Wednesday, April 10, 1940
“What are you going to do?” She demanded. Yetta’s brown eyes blazed with anger as she shouted at Yakov. “The courier said she’d be here in three days. You never told us she was six months pregnant. Where in God’s name are you going to hide her?”
Yakov faced a large map pinned to the wall. “Josef said he had nowhere else to send her.”
“Are you mad? You’re risking our lives. Warsaw is the wrong place to bring her. They’ll look for her here. They know what she looks like and, if they find her, they’ll find us. Josef made a mistake sending her here.”
“Maybe! She’s pregnant because she screwed a goy. A Jew is not good enough for her? Now you want us to hide her. I say get rid of her. She’s bad news. Are you listening to me? You bring her into Warsaw and she’ll be dead in six weeks and so will those who’ve hidden her. Not maybe. It’s damned sure!”

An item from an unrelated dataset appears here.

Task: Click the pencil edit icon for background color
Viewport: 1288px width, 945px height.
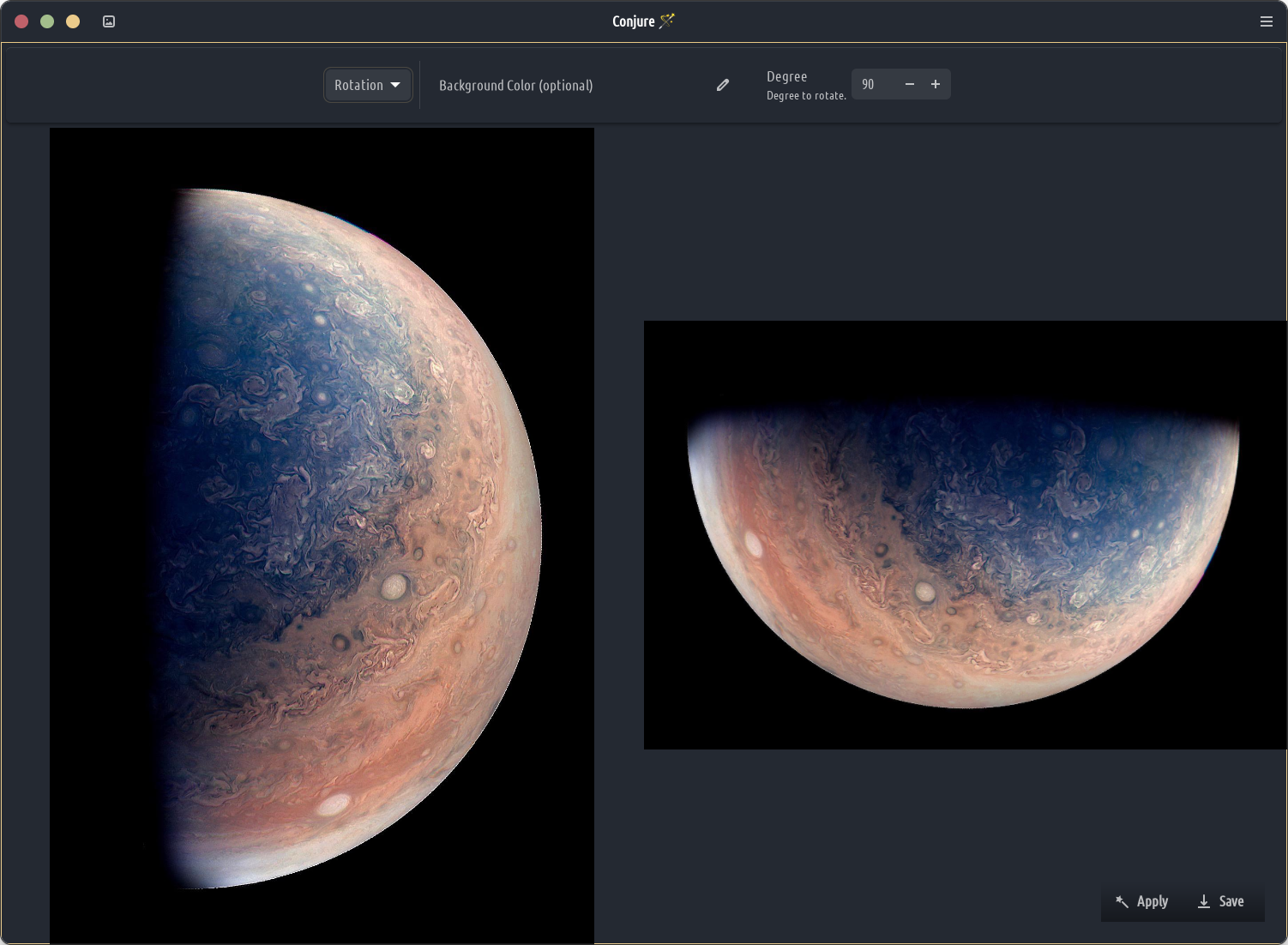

“I haven’t seen you this hot and bothered since Josef was last here. Who’s talking, Yetta the fighter or Yetta Mandelker the jealous lover? Is it because you’re angry with Josef that you’re spitting these pearls of wisdom about his sister? I warned you not to get serious about him. He doesn’t let anyone get close to him. Screw him, but don’t fall for him. I warned you.”
“Screw you! I’m telling you the facts. She’s bad news. Bring her in contact with us and it’s a disaster waiting to happen. Remember, I warned you.” She stormed out of the room, slamming the door behind her.
Yakov continued to stare at the map. “Rachel, Rachel, Rachel. What am I going to do with you?”